BEGIN Text provided

Do you scroll past 50 or 62 posts?
ok good, I’m glad I didn’t think about this for more than 30 seconds.
I posted it yesterday morning, it’s not that complicated.
Right : assuming we’re drawing uniformly from [0,1] to make computations simpler :
assuming there’s only one equilibrium strategy which must then be symmetric (probably true but too lazy to prove it now)
If c is the equilibrium cutoff strategy, then this means that
(value of rerolling vs strat c) = (probability of winning with c vs strat c)
The first quantity is 1 - average(strat c), and average(strat c) is the sum of
c/2 (proba c of drawing below c, then 1/2 average value of reroll)
and
1/2-c^2/2 (expected value of U 1_{U>c}, which is the integral \int_c^1 x dx)
i.e.
(value of rerolling vs strat c) =1/2 + c^2/2 - c/2
On the other hand, the proba that c is winning against strat c is exactly the proba that two rolls end up below c, i.e. c^2
This gives you the equation
1/2+c^2/2-c/2 = c^2
which unique solution between 0 and 1 is 1/2(sqrt(5)-1) or approximately 0.618
Edit : previously post said
"
this means that you need to reroll at exactly the average value of the strategy. (since this will also be what your opponent is getting if he’s playing perfectly)
"
which somehow got the right answer in the end, but the reasoning seems incorrect.
I showed that solution to my wife this morning. She agreed with it.
My question is why is a solar installation specialist a python code genius? Micro is quite the polymath. Feeling good and humbled right now.
Dunno about all of that, and you never know…zikzak is a builder and good at computer stuff, d10 was on this and all I know (or think anyway) about his career is he was an army helicopter pilot.
But, I was a software developer before I did solar and have recently mostly gone back to software. I’m sorta educated as well, started in engineering but graduated Math and English at the finest University in the world.
this is for continuous distribution on [0,1], rescaled to uniform (still continuous) on [1,100] which is closer to the discrete dice, this gives ~ 62.2.

END Text provided

> **Actions to take**:
1 - Write out the passage of the forum discussion on the reroll cutoff from "I showed that" up to and including "gives ~ 62.2.".
2 - Repeat the lines of the records from the line with "Find the location of a particular element. This" up to and including the line with "coordinates (1415, 55).".
The forum discussion and the records that follow it come from separate sources.

BEGIN Given data

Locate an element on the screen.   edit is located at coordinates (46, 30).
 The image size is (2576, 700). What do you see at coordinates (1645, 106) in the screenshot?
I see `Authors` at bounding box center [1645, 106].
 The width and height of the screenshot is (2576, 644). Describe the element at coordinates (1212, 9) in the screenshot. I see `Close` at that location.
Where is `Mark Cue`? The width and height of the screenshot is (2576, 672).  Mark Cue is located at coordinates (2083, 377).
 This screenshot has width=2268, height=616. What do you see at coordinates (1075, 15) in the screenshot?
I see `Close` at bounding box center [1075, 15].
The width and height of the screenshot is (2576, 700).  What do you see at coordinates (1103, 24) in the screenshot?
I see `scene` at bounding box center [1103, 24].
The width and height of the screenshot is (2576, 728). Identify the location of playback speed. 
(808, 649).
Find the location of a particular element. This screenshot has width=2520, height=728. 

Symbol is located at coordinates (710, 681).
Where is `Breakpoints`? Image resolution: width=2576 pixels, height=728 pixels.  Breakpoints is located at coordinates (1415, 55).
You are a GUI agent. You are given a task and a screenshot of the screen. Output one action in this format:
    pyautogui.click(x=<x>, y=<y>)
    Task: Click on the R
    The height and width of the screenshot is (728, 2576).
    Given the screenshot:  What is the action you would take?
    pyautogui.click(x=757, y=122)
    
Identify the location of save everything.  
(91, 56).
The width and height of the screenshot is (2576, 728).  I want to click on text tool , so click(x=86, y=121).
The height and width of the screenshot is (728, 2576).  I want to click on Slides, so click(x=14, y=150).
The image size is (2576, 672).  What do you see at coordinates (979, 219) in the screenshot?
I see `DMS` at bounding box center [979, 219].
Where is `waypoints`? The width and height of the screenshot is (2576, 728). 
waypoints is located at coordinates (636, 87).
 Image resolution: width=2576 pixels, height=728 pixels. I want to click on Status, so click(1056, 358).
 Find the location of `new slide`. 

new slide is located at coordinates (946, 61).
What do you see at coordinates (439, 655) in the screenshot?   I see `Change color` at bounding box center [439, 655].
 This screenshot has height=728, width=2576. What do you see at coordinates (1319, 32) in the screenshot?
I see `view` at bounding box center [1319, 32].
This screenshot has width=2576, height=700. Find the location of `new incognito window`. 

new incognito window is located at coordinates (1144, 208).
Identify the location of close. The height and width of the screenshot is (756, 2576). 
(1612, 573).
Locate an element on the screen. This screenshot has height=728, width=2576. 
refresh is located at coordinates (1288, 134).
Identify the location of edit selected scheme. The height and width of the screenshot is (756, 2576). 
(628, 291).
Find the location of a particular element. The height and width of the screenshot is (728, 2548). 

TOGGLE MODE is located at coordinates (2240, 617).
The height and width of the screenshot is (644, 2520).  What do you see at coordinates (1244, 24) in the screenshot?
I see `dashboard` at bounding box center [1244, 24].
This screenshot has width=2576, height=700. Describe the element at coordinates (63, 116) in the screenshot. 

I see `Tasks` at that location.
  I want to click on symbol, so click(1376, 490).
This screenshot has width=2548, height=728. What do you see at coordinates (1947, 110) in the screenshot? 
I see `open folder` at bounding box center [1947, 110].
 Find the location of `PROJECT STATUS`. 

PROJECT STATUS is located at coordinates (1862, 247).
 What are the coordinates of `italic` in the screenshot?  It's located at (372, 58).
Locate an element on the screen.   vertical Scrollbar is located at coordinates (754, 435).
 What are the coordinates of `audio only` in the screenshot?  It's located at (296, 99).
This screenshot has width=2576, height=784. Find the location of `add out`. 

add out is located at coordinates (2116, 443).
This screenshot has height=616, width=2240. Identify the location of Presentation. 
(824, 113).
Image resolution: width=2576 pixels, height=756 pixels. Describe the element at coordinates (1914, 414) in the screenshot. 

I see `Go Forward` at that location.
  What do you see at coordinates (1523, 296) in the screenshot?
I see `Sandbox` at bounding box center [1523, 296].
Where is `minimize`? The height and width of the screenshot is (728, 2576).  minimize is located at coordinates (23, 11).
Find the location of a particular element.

END Given data

> **Outputs**:
1 -
I showed that solution to my wife this morning. She agreed with it.
My question is why is a solar installation specialist a python code genius? Micro is quite the polymath. Feeling good and humbled right now.
Dunno about all of that, and you never know…zikzak is a builder and good at computer stuff, d10 was on this and all I know (or think anyway) about his career is he was an army helicopter pilot.
But, I was a software developer before I did solar and have recently mostly gone back to software. I’m sorta educated as well, started in engineering but graduated Math and English at the finest University in the world.
this is for continuous distribution on [0,1], rescaled to uniform (still continuous) on [1,100] which is closer to the discrete dice, this gives ~ 62.2.

2 -
Find the location of a particular element. This screenshot has width=2520, height=728. 

Symbol is located at coordinates (710, 681).
Where is `Breakpoints`? Image resolution: width=2576 pixels, height=728 pixels.  Breakpoints is located at coordinates (1415, 55).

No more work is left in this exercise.